AudioProduction
This guide covers audio production and distribution.
Audio Production
Audio recording can be an effective tool in campaigning and advocacy. This guide examines the uses of audio, what makes effective campaigning content, and how to use audio strategically in your organising work. Creating an excellent audio piece is no longer the preserve of media experts. Today everybody can potentially make an audio piece, so long as you have some basic equipment and a little background knowledge. Using audio for campaigning and advocacy is a growing phenomenon, but it takes planning to make a piece innovative and effective.
This guide looks at how you can create an audio work that is powerful and useful to you and your audiences. There are many different kinds of audio pieces, ranging from in-studio discussions, talk shows and phone-ins to field recordings of events such as rallies. Other popular formats are documentaries or features that combine various recordings – such as interviews, background sounds, music and narration.
All these types of programming can now also be distributed as podcasts, that is as downloadable audio feeds that listeners can subscribe to online. These segments can be used for many different types of campaigning or education. It is a great way to reach a mass audience – people who listen to radio stations and people who listen to audio online.
When someone listens to your programme, they are engaging with the content in an intimate way – just you and them. Radio/audio has the power to be both private and public; intimate and broad-based. It can reach large numbers of people who may not otherwise be exposed to your message and provide them with compelling and personal details.
Distribution
This guide will provide practical tips on how to get your audio published on the Internet, and how to use existing distribution channels to reach the audiences that will appreciate it most. Examples are also provided of nonprofit organisations who incorporate this technology into their advocacy work.

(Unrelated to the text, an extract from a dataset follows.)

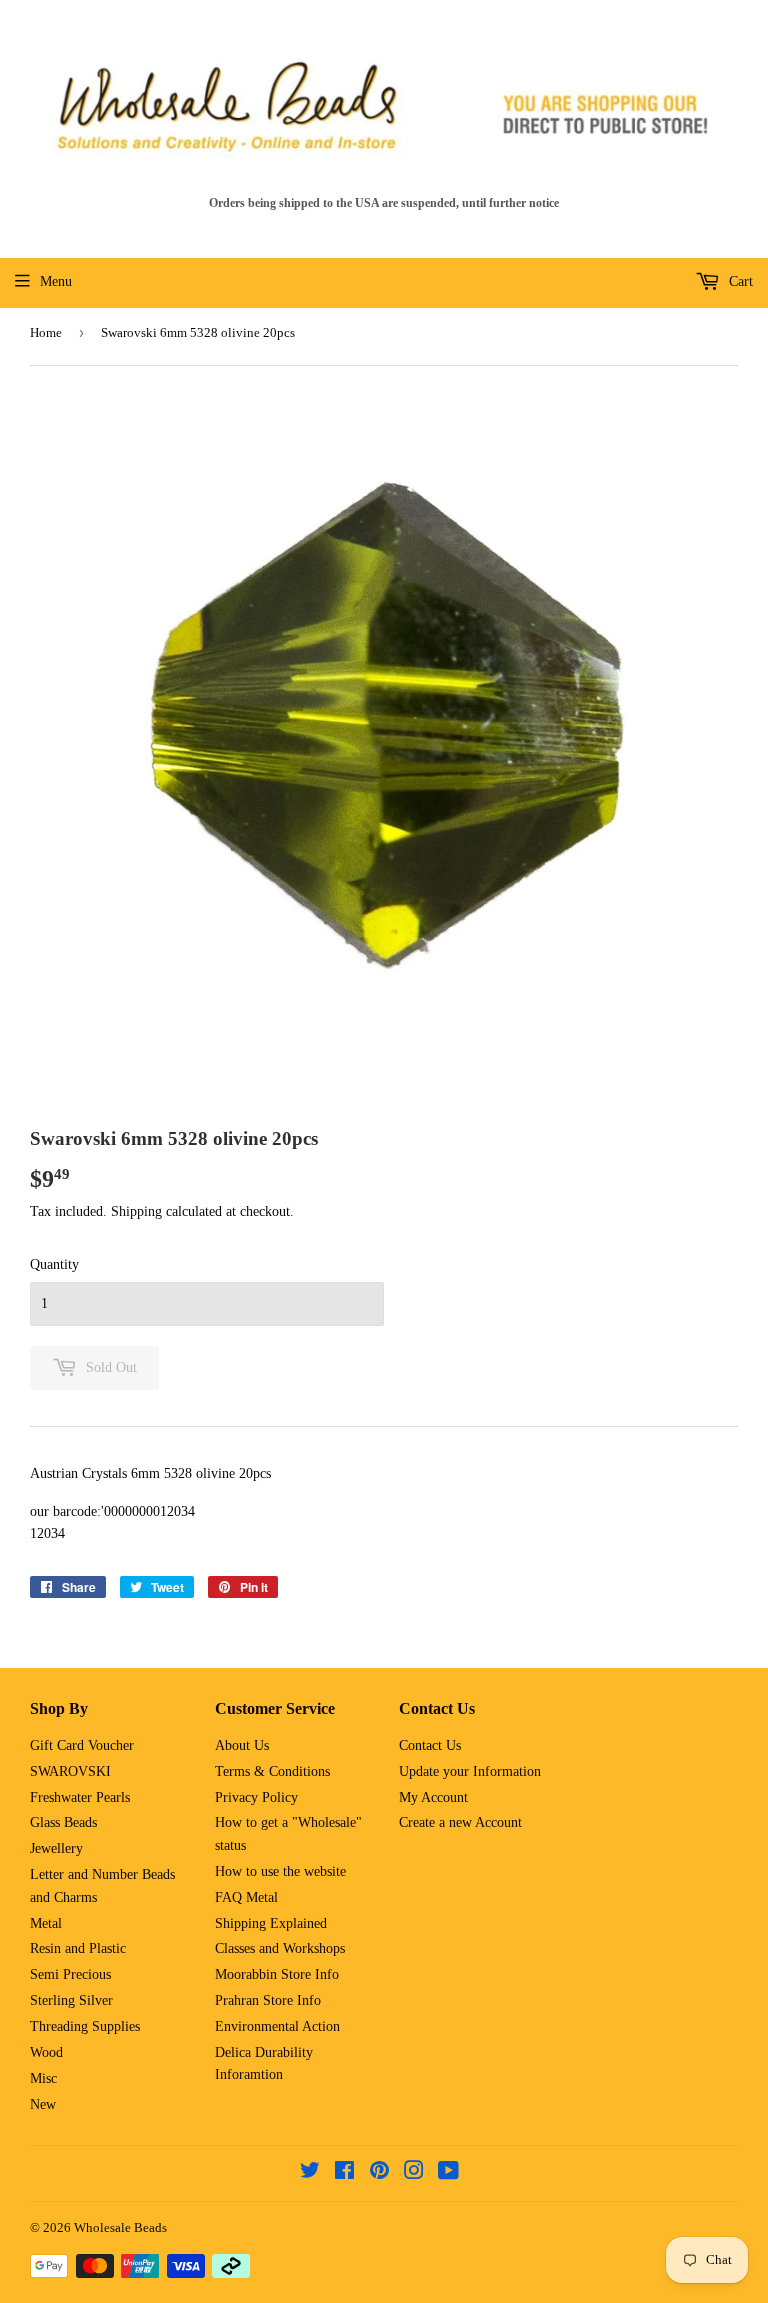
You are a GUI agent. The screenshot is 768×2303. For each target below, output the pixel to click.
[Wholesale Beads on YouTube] (448, 2173)
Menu (56, 281)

The human voice is powerful. It can be spontaneous, intimate and engaging. It can make people who are separated by thousands of miles feel as if they were in the same room. It can express mere content, but
also context, feeling, passion. Until recently, though, voice was usually restricted to local, personal reach. Only a few with access to expensive media tools were able to hear and distribute audio to a global audience.
Today technology makes it easier not only to record and edit audio, but also distribute it throughout the world using new technologies like blogs and podcasts.